PROVIDED RECORDS Start Marker
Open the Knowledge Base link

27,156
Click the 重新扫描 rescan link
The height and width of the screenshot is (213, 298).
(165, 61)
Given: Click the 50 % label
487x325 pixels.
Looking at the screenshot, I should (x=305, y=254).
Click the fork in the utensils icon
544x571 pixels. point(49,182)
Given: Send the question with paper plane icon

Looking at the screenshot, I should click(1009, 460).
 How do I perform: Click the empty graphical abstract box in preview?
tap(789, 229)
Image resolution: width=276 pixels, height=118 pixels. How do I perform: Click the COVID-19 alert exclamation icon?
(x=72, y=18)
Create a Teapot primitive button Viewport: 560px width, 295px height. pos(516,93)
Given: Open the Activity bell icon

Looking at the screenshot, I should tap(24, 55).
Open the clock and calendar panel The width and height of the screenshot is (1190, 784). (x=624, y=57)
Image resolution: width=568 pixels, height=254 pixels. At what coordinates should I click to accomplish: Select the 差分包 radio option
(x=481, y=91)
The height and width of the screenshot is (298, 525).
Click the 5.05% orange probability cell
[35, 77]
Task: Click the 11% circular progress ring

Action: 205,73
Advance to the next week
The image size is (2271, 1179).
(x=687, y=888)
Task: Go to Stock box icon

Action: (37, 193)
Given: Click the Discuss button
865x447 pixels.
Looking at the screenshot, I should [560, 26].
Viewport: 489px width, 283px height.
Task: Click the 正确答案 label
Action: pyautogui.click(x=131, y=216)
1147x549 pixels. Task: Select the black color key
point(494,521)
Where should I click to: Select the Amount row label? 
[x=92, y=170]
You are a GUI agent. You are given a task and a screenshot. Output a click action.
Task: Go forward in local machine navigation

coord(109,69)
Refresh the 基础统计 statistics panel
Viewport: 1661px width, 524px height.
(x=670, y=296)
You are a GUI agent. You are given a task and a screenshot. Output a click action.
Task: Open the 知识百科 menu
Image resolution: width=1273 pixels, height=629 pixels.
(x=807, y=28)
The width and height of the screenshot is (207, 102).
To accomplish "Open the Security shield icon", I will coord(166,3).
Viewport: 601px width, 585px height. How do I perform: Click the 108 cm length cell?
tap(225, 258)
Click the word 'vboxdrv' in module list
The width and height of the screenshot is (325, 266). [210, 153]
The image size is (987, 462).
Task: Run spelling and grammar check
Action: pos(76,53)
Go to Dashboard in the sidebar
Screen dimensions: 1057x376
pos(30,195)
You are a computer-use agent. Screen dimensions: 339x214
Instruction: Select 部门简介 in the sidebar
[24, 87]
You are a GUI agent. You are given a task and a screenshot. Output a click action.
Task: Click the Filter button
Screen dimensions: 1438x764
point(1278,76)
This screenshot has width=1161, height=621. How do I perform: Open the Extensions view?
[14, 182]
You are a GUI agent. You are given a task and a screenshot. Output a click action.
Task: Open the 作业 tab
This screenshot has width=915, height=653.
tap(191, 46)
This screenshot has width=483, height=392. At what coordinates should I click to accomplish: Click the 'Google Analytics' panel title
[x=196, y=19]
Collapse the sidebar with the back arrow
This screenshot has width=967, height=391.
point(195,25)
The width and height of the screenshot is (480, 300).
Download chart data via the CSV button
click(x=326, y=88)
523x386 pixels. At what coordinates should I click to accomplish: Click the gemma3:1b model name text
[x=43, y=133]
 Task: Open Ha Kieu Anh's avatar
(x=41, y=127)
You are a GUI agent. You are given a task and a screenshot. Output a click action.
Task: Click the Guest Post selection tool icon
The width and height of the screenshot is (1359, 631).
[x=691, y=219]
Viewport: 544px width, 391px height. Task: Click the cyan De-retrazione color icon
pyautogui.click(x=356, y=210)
PROVIDED RECORDS End Marker
_EXERCISE:_ Output the data exactly, in full.

_RESPONSE:_
Open the Knowledge Base link

27,156
Click the 重新扫描 rescan link
The height and width of the screenshot is (213, 298).
(165, 61)
Given: Click the 50 % label
487x325 pixels.
Looking at the screenshot, I should (x=305, y=254).
Click the fork in the utensils icon
544x571 pixels. point(49,182)
Given: Send the question with paper plane icon

Looking at the screenshot, I should click(1009, 460).
 How do I perform: Click the empty graphical abstract box in preview?
tap(789, 229)
Image resolution: width=276 pixels, height=118 pixels. How do I perform: Click the COVID-19 alert exclamation icon?
(x=72, y=18)
Create a Teapot primitive button Viewport: 560px width, 295px height. pos(516,93)
Given: Open the Activity bell icon

Looking at the screenshot, I should tap(24, 55).
Open the clock and calendar panel The width and height of the screenshot is (1190, 784). (x=624, y=57)
Image resolution: width=568 pixels, height=254 pixels. At what coordinates should I click to accomplish: Select the 差分包 radio option
(x=481, y=91)
The height and width of the screenshot is (298, 525).
Click the 5.05% orange probability cell
[35, 77]
Task: Click the 11% circular progress ring

Action: 205,73
Advance to the next week
The image size is (2271, 1179).
(x=687, y=888)
Task: Go to Stock box icon

Action: (37, 193)
Given: Click the Discuss button
865x447 pixels.
Looking at the screenshot, I should [560, 26].
Viewport: 489px width, 283px height.
Task: Click the 正确答案 label
Action: pyautogui.click(x=131, y=216)
1147x549 pixels. Task: Select the black color key
point(494,521)
Where should I click to: Select the Amount row label? 
[x=92, y=170]
You are a GUI agent. You are given a task and a screenshot. Output a click action.
Task: Go forward in local machine navigation

coord(109,69)
Refresh the 基础统计 statistics panel
Viewport: 1661px width, 524px height.
(x=670, y=296)
You are a GUI agent. You are given a task and a screenshot. Output a click action.
Task: Open the 知识百科 menu
Image resolution: width=1273 pixels, height=629 pixels.
(x=807, y=28)
The width and height of the screenshot is (207, 102).
To accomplish "Open the Security shield icon", I will coord(166,3).
Viewport: 601px width, 585px height. How do I perform: Click the 108 cm length cell?
tap(225, 258)
Click the word 'vboxdrv' in module list
The width and height of the screenshot is (325, 266). [210, 153]
The image size is (987, 462).
Task: Run spelling and grammar check
Action: pos(76,53)
Go to Dashboard in the sidebar
Screen dimensions: 1057x376
pos(30,195)
You are a computer-use agent. Screen dimensions: 339x214
Instruction: Select 部门简介 in the sidebar
[24, 87]
You are a GUI agent. You are given a task and a screenshot. Output a click action.
Task: Click the Filter button
Screen dimensions: 1438x764
point(1278,76)
This screenshot has width=1161, height=621. How do I perform: Open the Extensions view?
[14, 182]
You are a GUI agent. You are given a task and a screenshot. Output a click action.
Task: Open the 作业 tab
This screenshot has width=915, height=653.
tap(191, 46)
This screenshot has width=483, height=392. At what coordinates should I click to accomplish: Click the 'Google Analytics' panel title
[x=196, y=19]
Collapse the sidebar with the back arrow
This screenshot has width=967, height=391.
point(195,25)
The width and height of the screenshot is (480, 300).
Download chart data via the CSV button
click(x=326, y=88)
523x386 pixels. At what coordinates should I click to accomplish: Click the gemma3:1b model name text
[x=43, y=133]
 Task: Open Ha Kieu Anh's avatar
(x=41, y=127)
You are a GUI agent. You are given a task and a screenshot. Output a click action.
Task: Click the Guest Post selection tool icon
The width and height of the screenshot is (1359, 631).
[x=691, y=219]
Viewport: 544px width, 391px height. Task: Click the cyan De-retrazione color icon
pyautogui.click(x=356, y=210)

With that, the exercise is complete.